Donald Sturz, this year’s Best in Show judge, spent the last few days locked in his hotel room, isolating himself from any news about which dog has won which award in the competition so far.

“There is no Facebook, there is nothing,” Sturz, 60, said by phone. “I stay away from social media. I posted a picture of myself and my husband at the judge’s dinner on Sunday night, and then I fell silent on the radio.

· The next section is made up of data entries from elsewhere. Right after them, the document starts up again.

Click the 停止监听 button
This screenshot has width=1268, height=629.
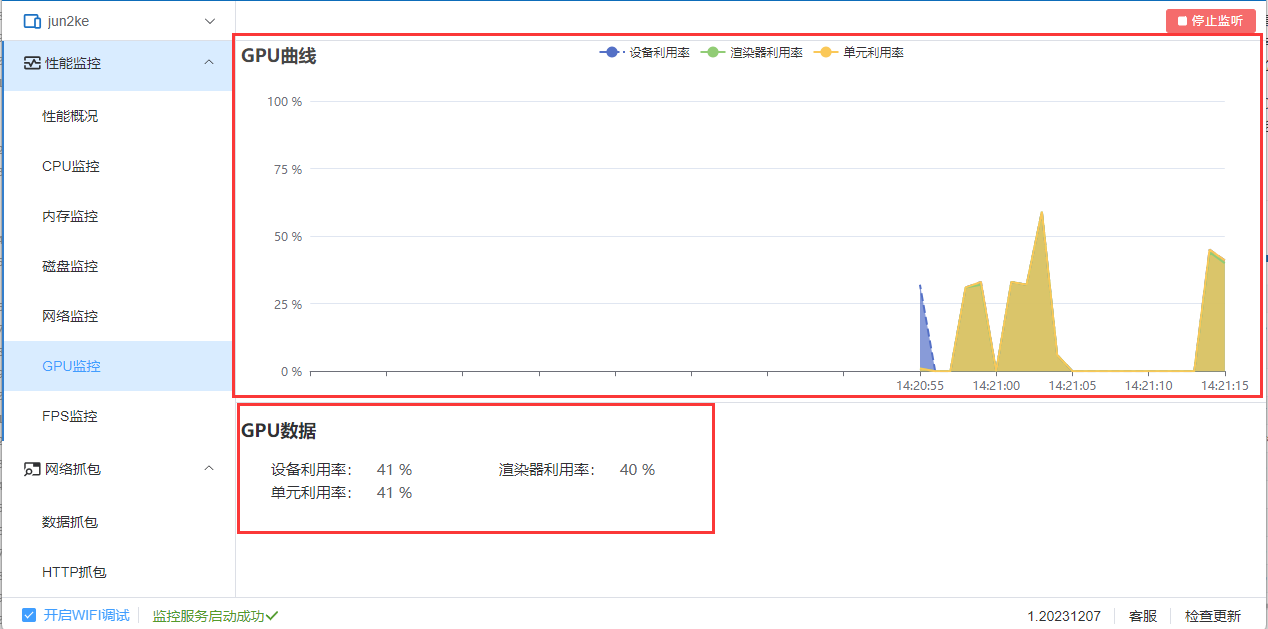1210,20
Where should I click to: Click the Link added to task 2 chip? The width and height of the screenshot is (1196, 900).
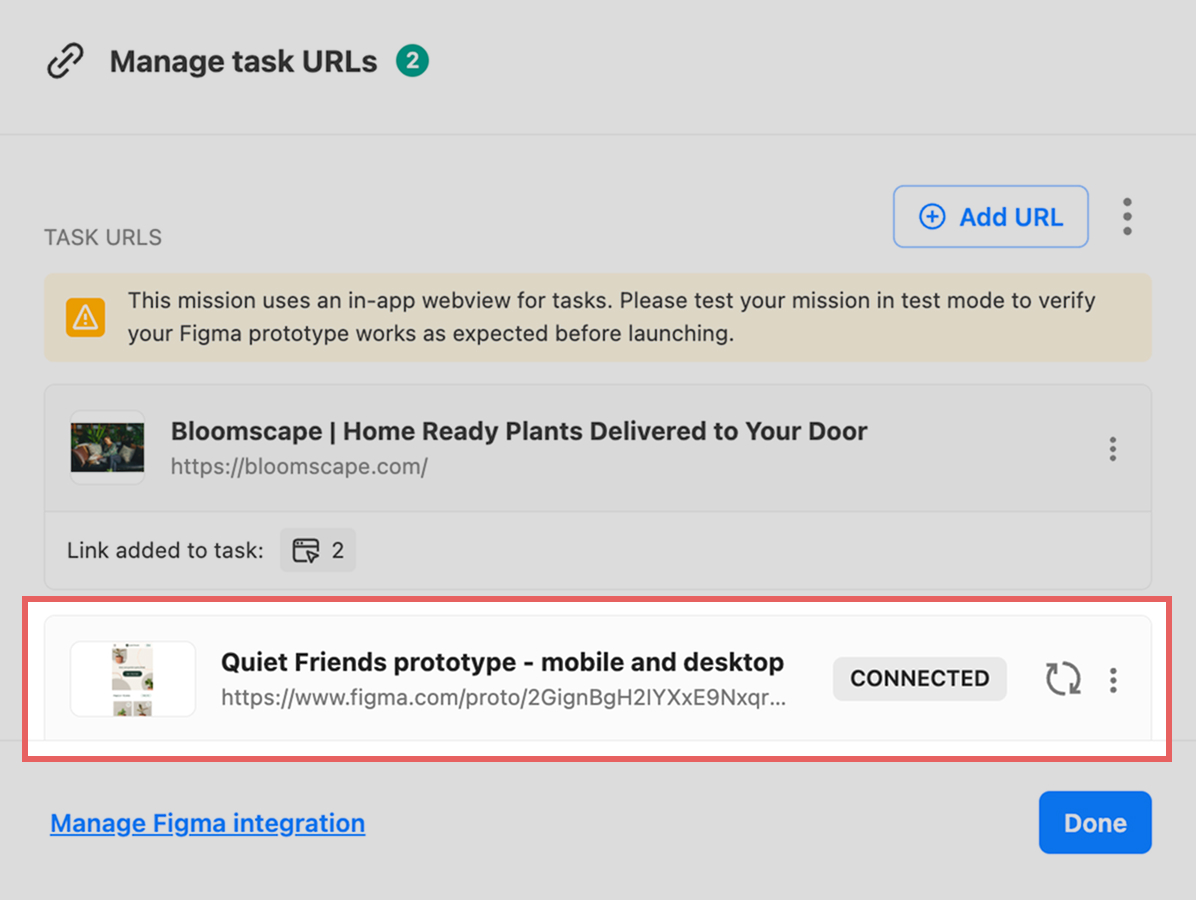(318, 550)
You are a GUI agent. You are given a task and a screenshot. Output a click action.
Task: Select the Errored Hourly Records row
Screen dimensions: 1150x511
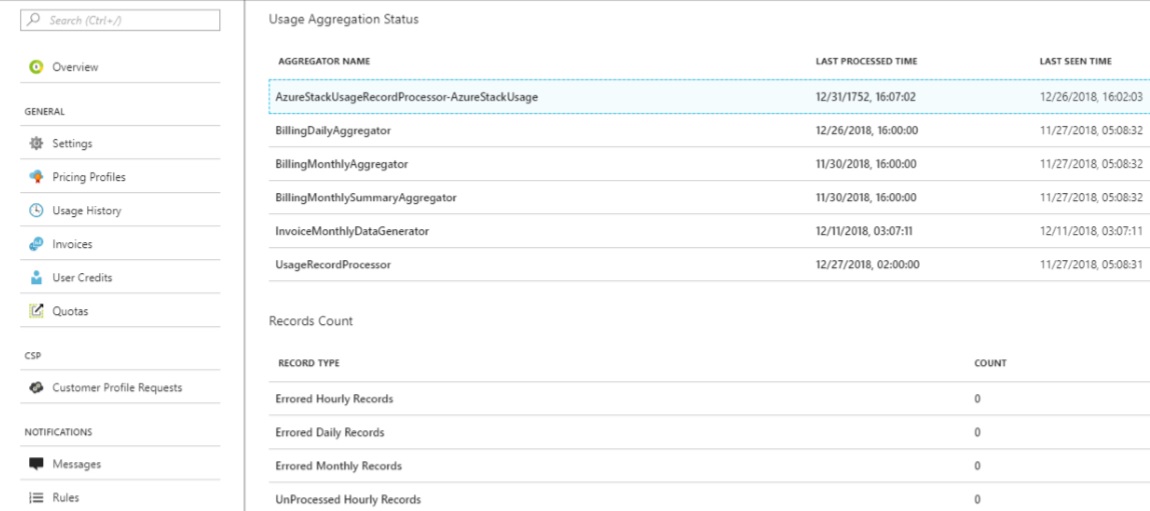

The idea, as he said, is that when he enters the ring tonight, he will be free from prejudice.

“Part of the dream of this judge’s task is to go out on the floor and have no idea who those seven dogs are entering,” Sturz said.

The best in show judging requires skills that are both special and unusual. Dogs do not compete against each other by themselves, but are judged according to how closely they adhere to a certain set of breed standards, as determined by the American Kennel Club.

“It comes down to the dog that possesses the most virtues as described for their breed,” Sturz said. “They also have to convey the essence of their race in posture, character and wearing.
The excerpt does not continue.